TASK DIRECTIONS:
Look below for the line with "Maximize the NTS-PC-TOMYTOM window", then repeat it and all lines after it, exactly, minus any pictures.
======== AVAILABLE RECORDS
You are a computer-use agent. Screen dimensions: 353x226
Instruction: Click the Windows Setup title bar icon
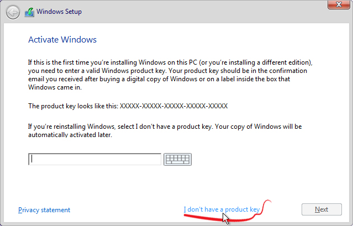tap(30, 12)
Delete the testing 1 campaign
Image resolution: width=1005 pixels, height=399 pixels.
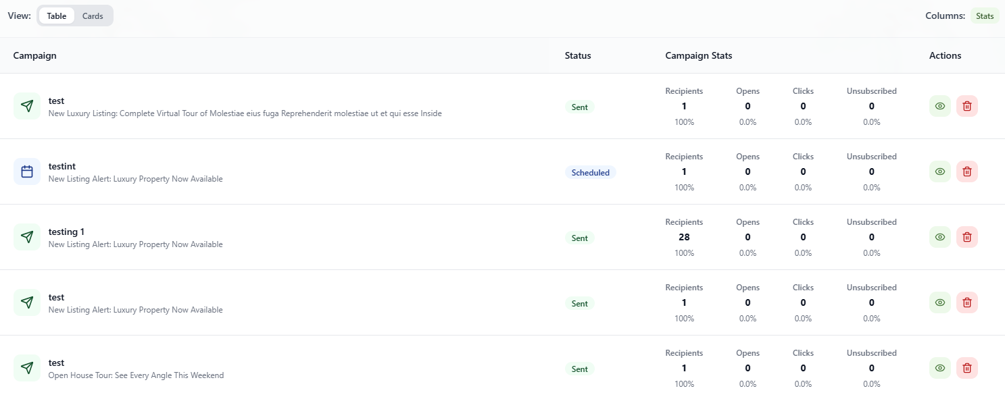[x=966, y=237]
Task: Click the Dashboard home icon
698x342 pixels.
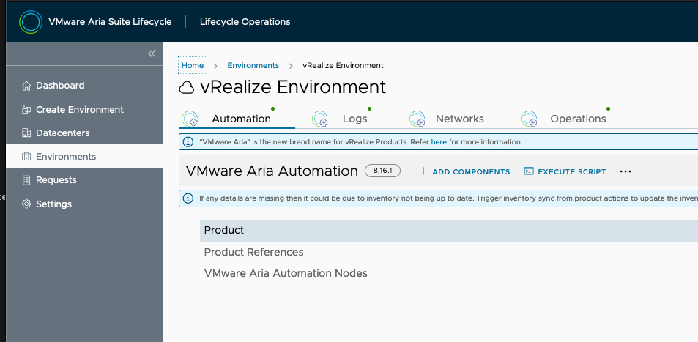Action: pyautogui.click(x=26, y=86)
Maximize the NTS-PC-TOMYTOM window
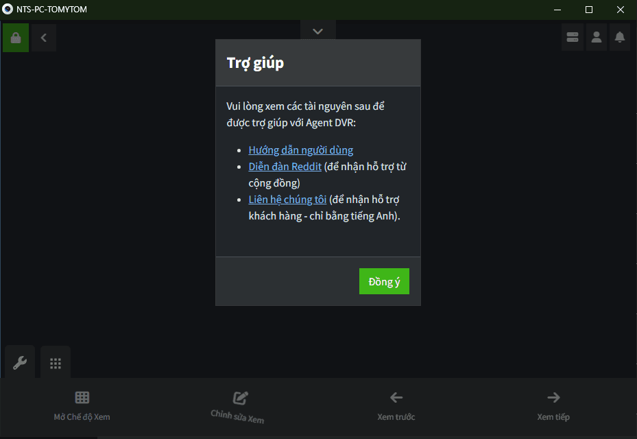This screenshot has height=439, width=637. tap(589, 10)
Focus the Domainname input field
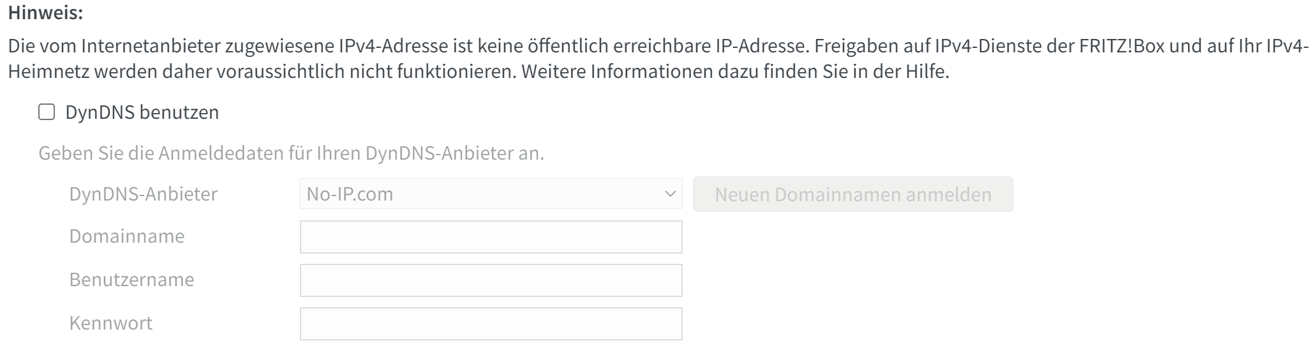Screen dimensions: 1315x350 coord(491,237)
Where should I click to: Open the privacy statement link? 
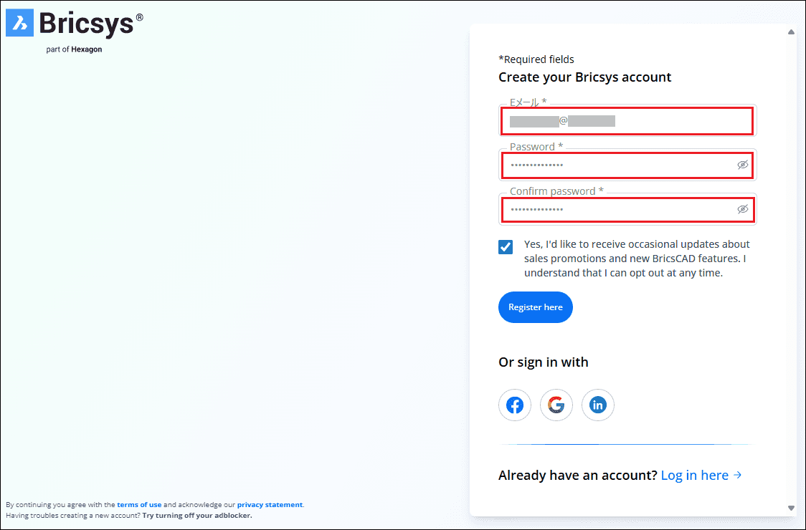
================
ANSWER TO THE PROBLEM:
Maximize the NTS-PC-TOMYTOM window
This screenshot has height=439, width=637. tap(589, 10)
Focus the Domainname input field
Screen dimensions: 1315x350 coord(491,237)
Where should I click to: Open the privacy statement link? 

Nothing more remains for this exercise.